### MATERIAL PROVIDED
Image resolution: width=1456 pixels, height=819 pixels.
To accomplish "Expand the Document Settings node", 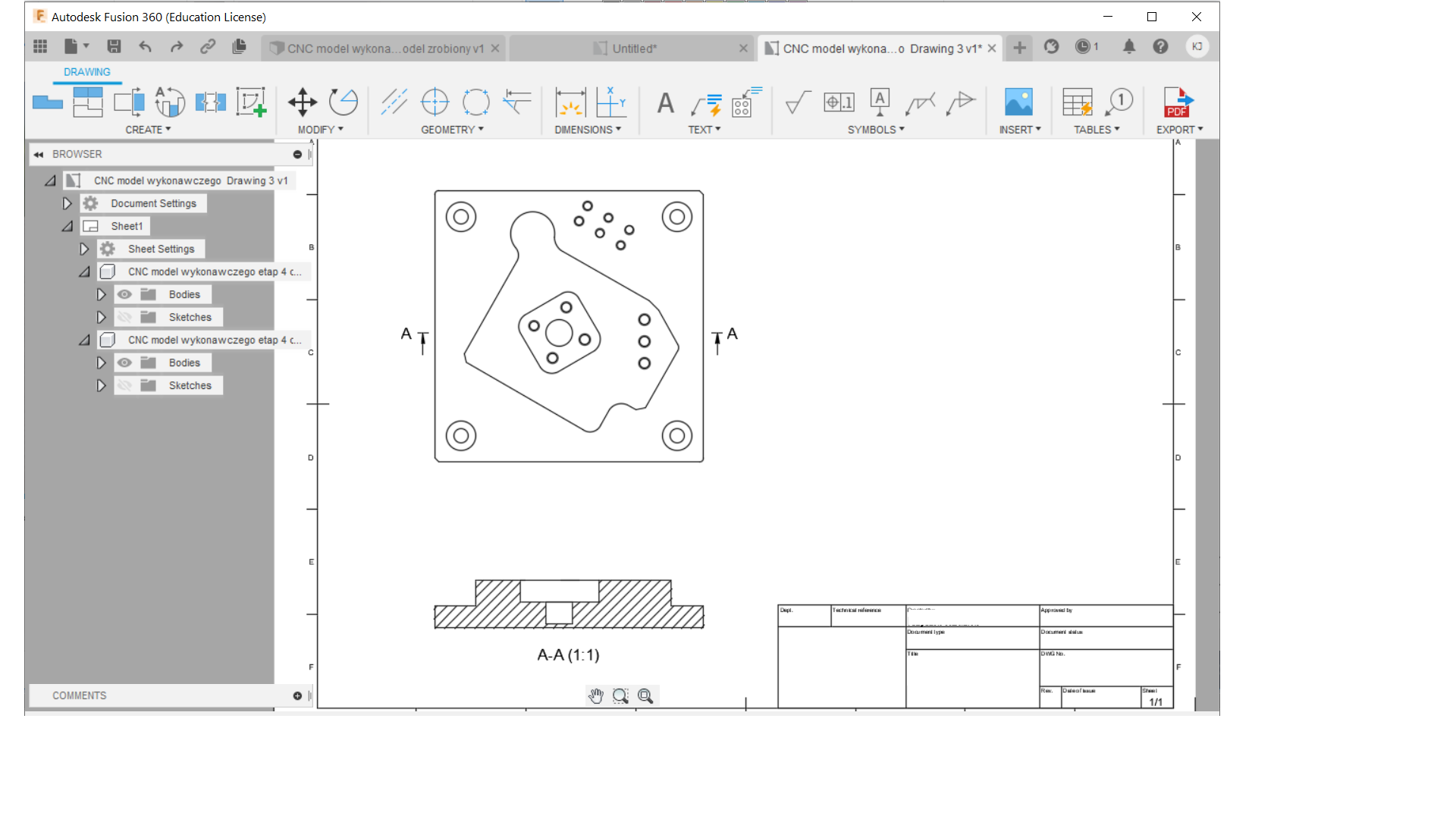I will click(x=67, y=203).
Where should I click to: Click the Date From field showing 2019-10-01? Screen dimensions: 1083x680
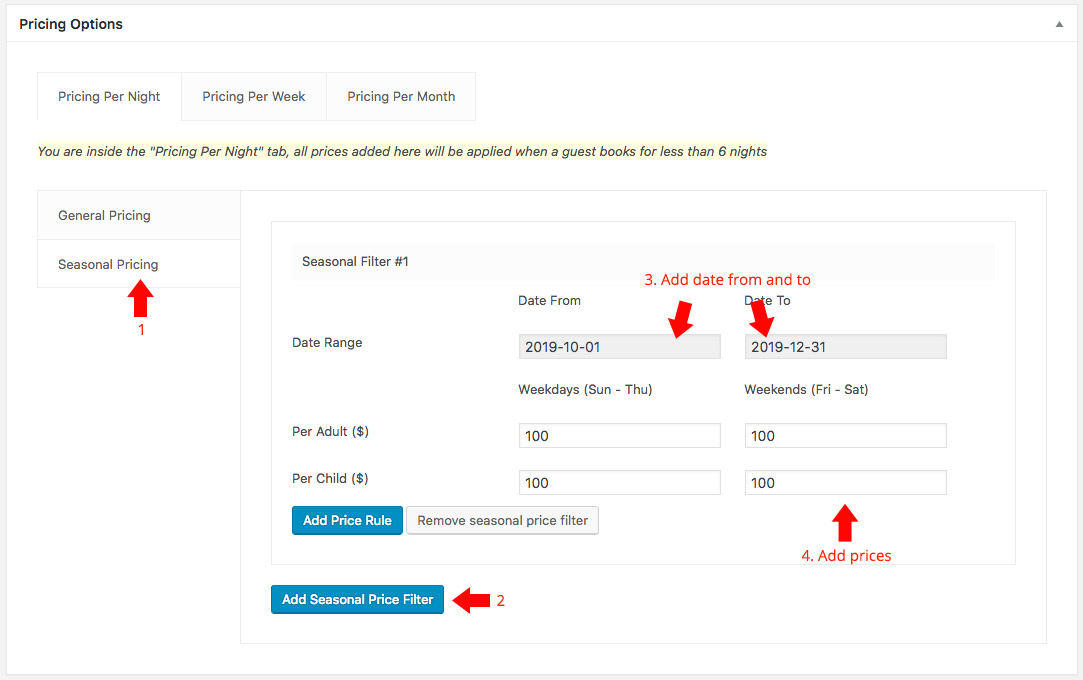(x=619, y=347)
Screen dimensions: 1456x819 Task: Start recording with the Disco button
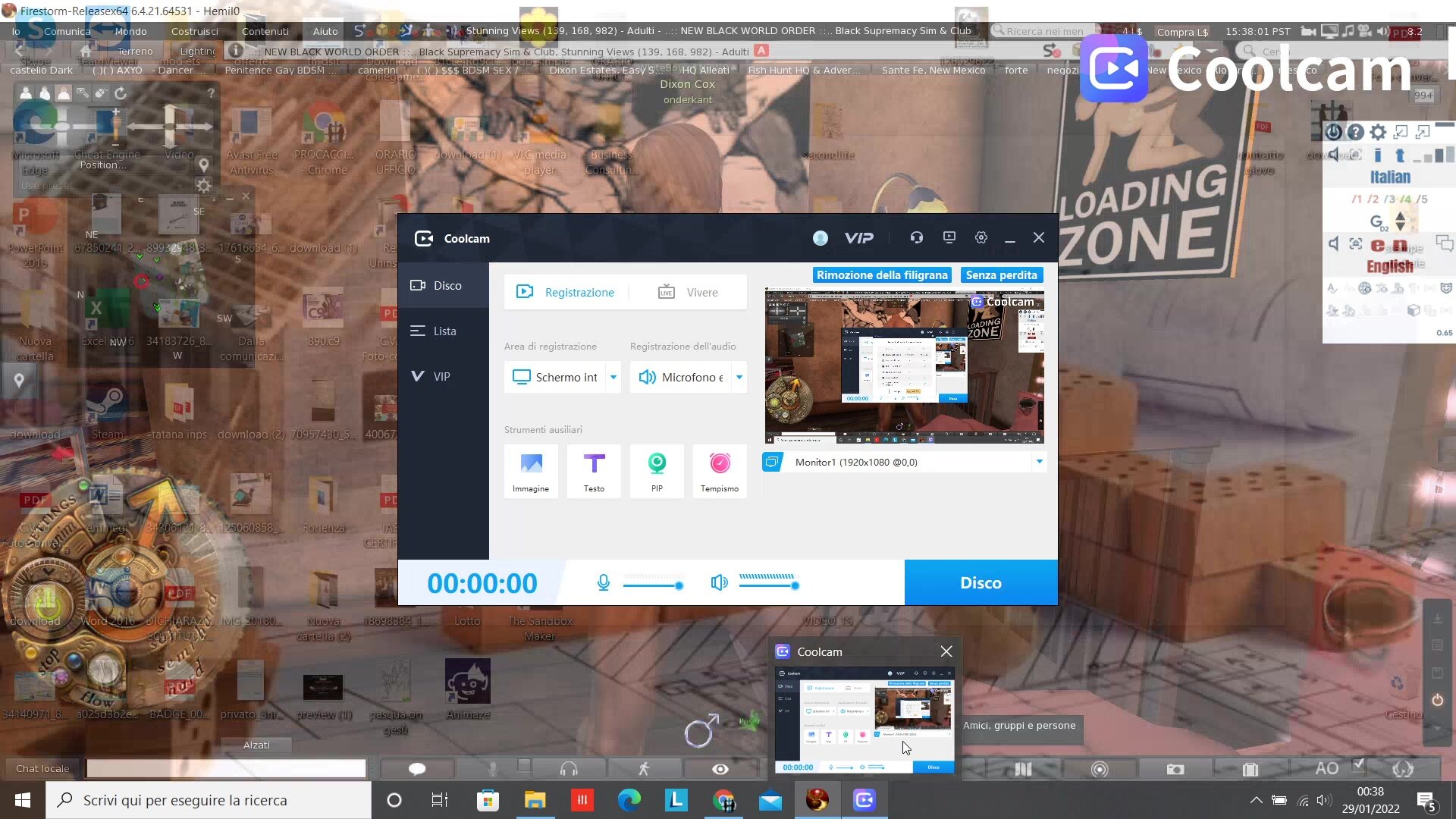tap(981, 583)
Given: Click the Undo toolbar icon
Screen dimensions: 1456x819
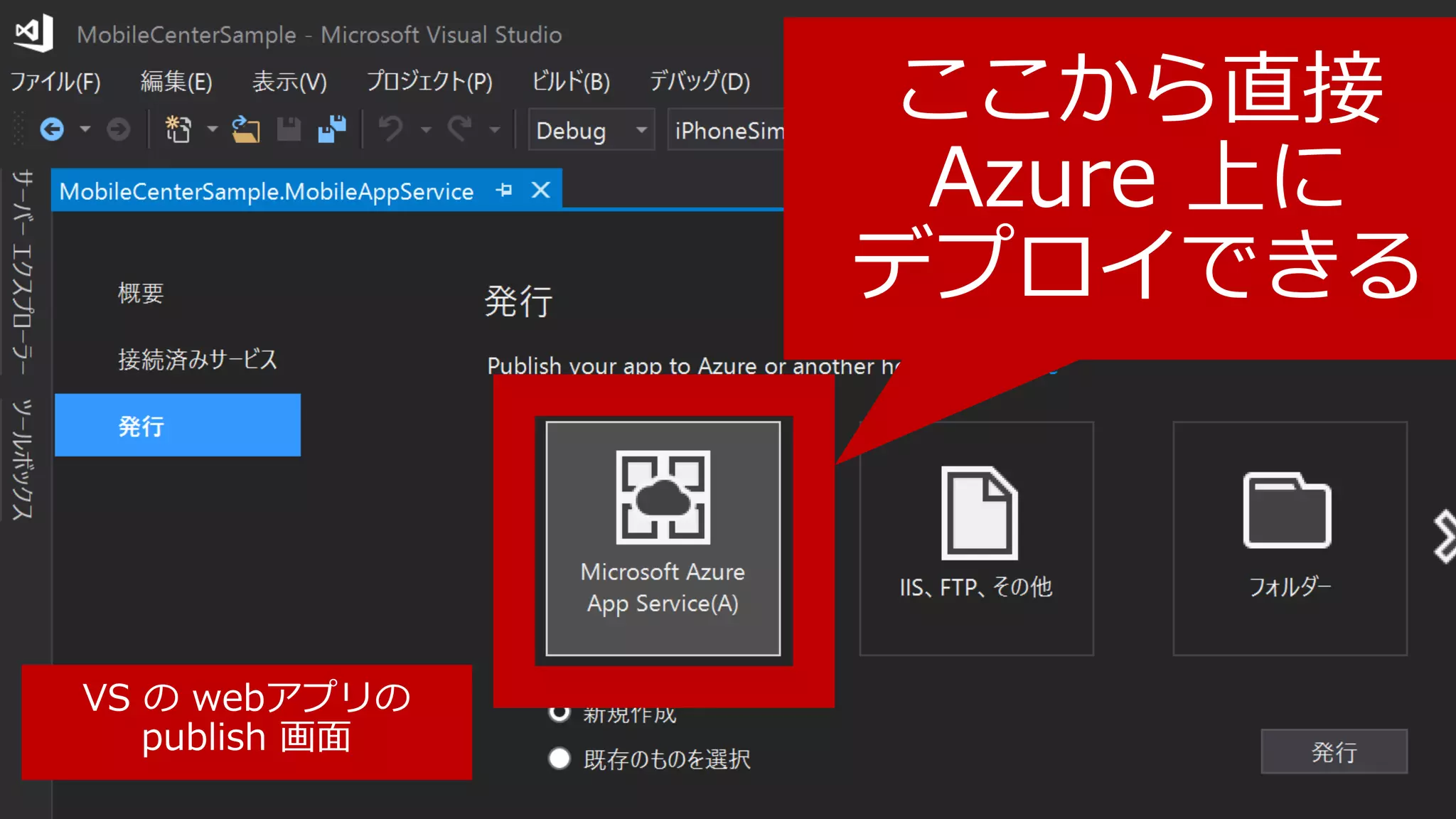Looking at the screenshot, I should (x=390, y=129).
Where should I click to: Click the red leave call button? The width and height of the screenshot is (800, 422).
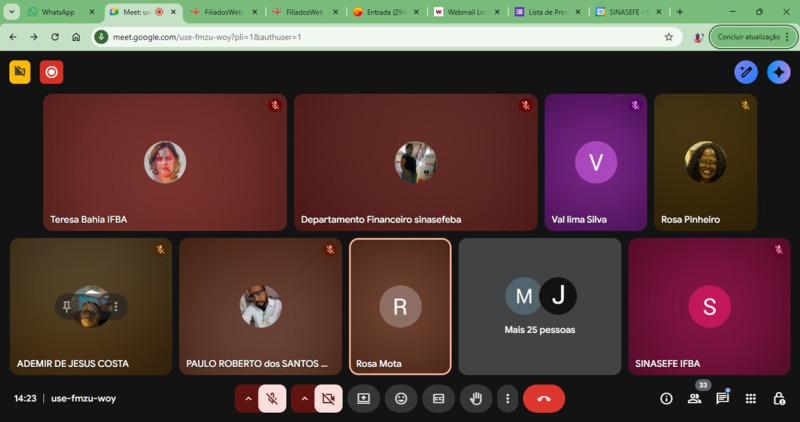543,398
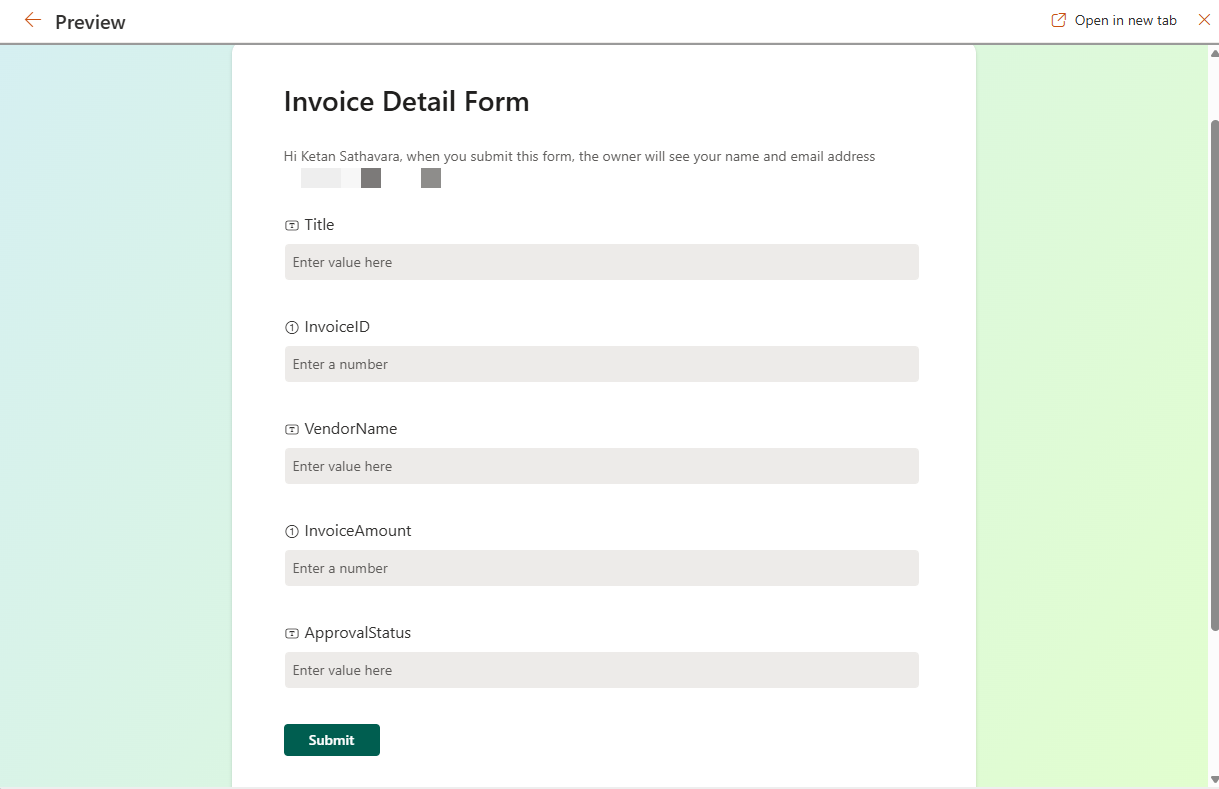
######
*TO BE DONE:* Starting with the line that contains "Screen dimensions: 1456x819 Task: Start" and continuing through the end of the entries, set down those lines word for word. Leave the pictures out of your answer.

*FINISHED TASK:*
Screen dimensions: 1456x819 Task: Start recording with the Disco button
tap(981, 583)
Given: Click the Undo toolbar icon
Screen dimensions: 1456x819
Looking at the screenshot, I should (x=390, y=129).
Where should I click to: Click the red leave call button? The width and height of the screenshot is (800, 422).
543,398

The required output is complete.